### WHAT THE EXERCISE ASKS
Write out the lines below word for word, in the same order.

### MATERIAL TO PROCESS
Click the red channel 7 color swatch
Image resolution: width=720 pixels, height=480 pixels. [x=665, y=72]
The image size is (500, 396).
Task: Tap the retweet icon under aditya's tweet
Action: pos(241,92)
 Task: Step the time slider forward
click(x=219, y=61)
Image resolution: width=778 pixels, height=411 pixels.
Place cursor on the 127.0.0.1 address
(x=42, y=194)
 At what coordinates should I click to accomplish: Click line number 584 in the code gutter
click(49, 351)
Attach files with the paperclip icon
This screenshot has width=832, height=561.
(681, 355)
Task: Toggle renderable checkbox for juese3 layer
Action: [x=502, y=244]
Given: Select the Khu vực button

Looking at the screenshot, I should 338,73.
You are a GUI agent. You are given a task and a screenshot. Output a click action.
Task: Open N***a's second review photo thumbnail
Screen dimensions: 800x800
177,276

### ANSWER TO THE EXERCISE
Click the red channel 7 color swatch
Image resolution: width=720 pixels, height=480 pixels. [x=665, y=72]
The image size is (500, 396).
Task: Tap the retweet icon under aditya's tweet
Action: pos(241,92)
 Task: Step the time slider forward
click(x=219, y=61)
Image resolution: width=778 pixels, height=411 pixels.
Place cursor on the 127.0.0.1 address
(x=42, y=194)
 At what coordinates should I click to accomplish: Click line number 584 in the code gutter
click(49, 351)
Attach files with the paperclip icon
This screenshot has width=832, height=561.
(681, 355)
Task: Toggle renderable checkbox for juese3 layer
Action: [x=502, y=244]
Given: Select the Khu vực button

Looking at the screenshot, I should 338,73.
You are a GUI agent. You are given a task and a screenshot. Output a click action.
Task: Open N***a's second review photo thumbnail
Screen dimensions: 800x800
177,276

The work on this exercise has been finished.